Продолжая в том же духе, Иоанн обрушивается на чрезмерную пышность двора, распущенный и легкомысленный образ жизни придворных, критикуя богатство как таковое и злоупотребления им его владельцами.
Неудивительно, что в скором времени Златоуст нажил себе врагов не только среди монашества и духовенства, но и во влиятельных слоях светского общества. Нападками на роскошь женских нарядов и украшений и суетность поведения он привел в раздражение столичных дам, включая саму императрицу Евдоксию. В одной из проповедей он говорит, что лучше уж ходить нагими, чем расфуфыриваться, как иные столичные модницы. Евдоксия так навсегда и осталась его врагом, что впоследствии непосредственно отразилось на судьбе Иоанна.
Как уже упоминалось, на него ополчилось и духовенство. Поводов к тому, помимо уже изложенных, было предостаточно. Однажды Иоанну стало известно, что епископ эфесский занимается продажей церковных должностей. Он отправился в Эфес и сместил провинившегося, хотя канонически он не имел на это никакого права – он был епископом, а не патриархом. Но Златоуста не интересовала каноничность его поведения – он заботился лишь об установлении справедливости и порядка.

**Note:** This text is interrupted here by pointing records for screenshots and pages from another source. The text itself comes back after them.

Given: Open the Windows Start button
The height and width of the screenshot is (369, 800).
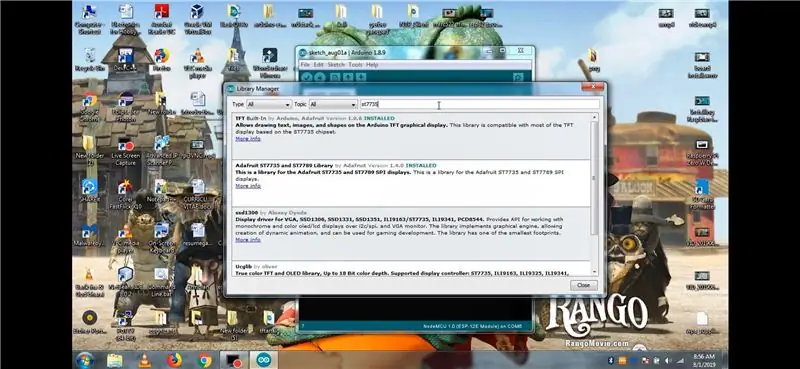Looking at the screenshot, I should pos(85,360).
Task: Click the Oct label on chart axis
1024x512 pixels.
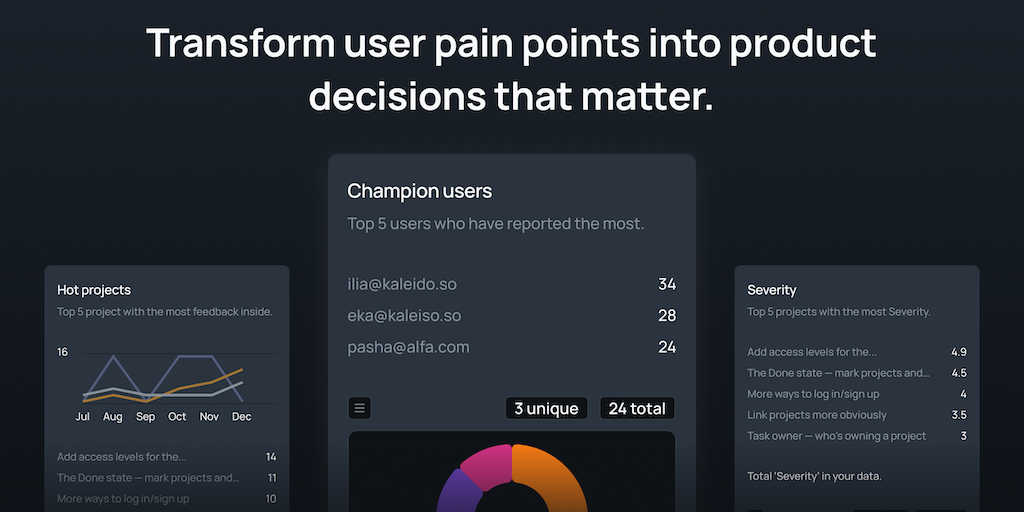Action: click(177, 416)
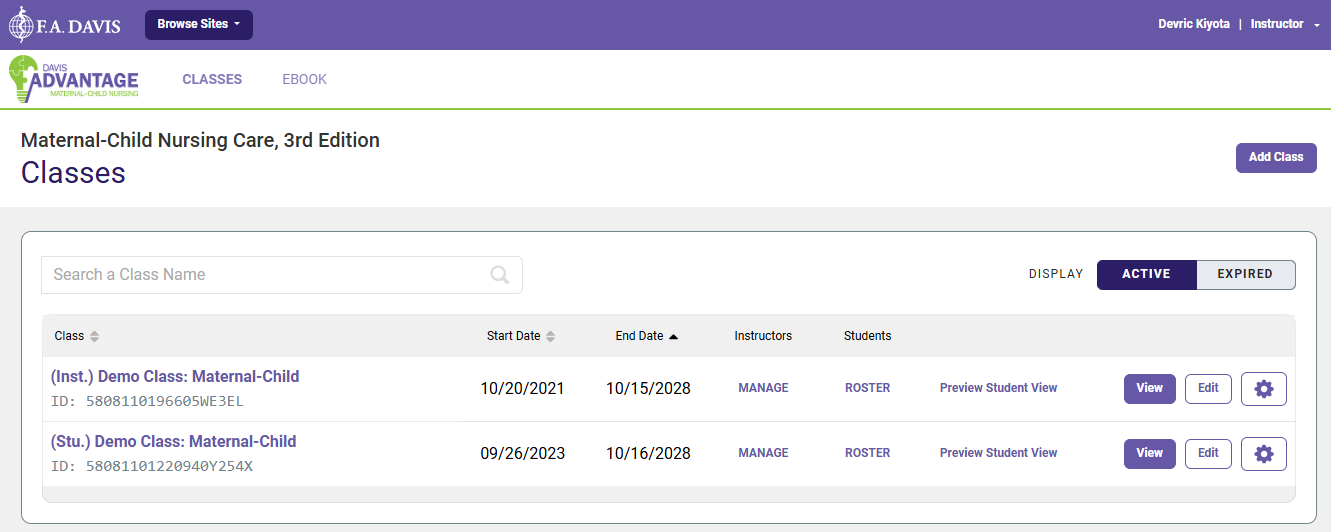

Другой случай произошел в 401 году, когда в Константинополе появились пятьдесят египетских монахов, которых Феофил Александрийский отлучил от Церкви по обвинению в оригенизме. Иоанн принял монахов и, побеседовав с ними, решил, что ничего опасного они не говорят, в Христа веруют, а обвинение в ереси вряд ли серьезно, ибо монахи оказались неграмотными. Но Златоуст этим не ограничился, а попросил императора пригласить Феофила в Константинополь для объяснений. Тут уж Феофил рассердился – с какой это стати он должен давать отчет в своем поведении своему конкуренту, константинопольскому епископу? На этом история не кончилась, ибо Феофил пожаловался на Иоанна своему другу, св. Епифанию Кипрскому. Этот Епифаний был первым в истории коллекционером ересей. У него была шкатулка под названием “панарион”, где хранился список всех известных ему ересей. Узнав от Феофила о новой “ереси” – поддержке оригенизма, Епифаний, несмотря на свой преклонный возраст (ему было тогда почти сто лет), прибыл в Константинополь и представил Златоусту свои обвинения. Златоуст настолько не принял этого всерьез, что отказался даже принять Епифания. Но в это время в столицу приехал и Феофил, и тут начались настоящие неприятности. Будучи тонким политиком, Феофил быстро разобрался в обстановке и понял, что у Иоанна множество врагов. Ему удалось убедить императора Аркадия в необходимости устранить константинопольского епископа, и в 403 году Феофил собрал собор, о котором нам известно из подробного описания в “Библиотеке” Фотия. Собор состоялся на предоставленной императором вилле под названием “Под дубом” в окрестностях Константинополя, отчего он остался в истории как “собор под дубом”. Собравшееся духовенство, включая пятьдесят епископов, специально приехавших из Египта, единодушно осудило Иоанна Зла-тоуста, к которому все они были заведомо нерасположены.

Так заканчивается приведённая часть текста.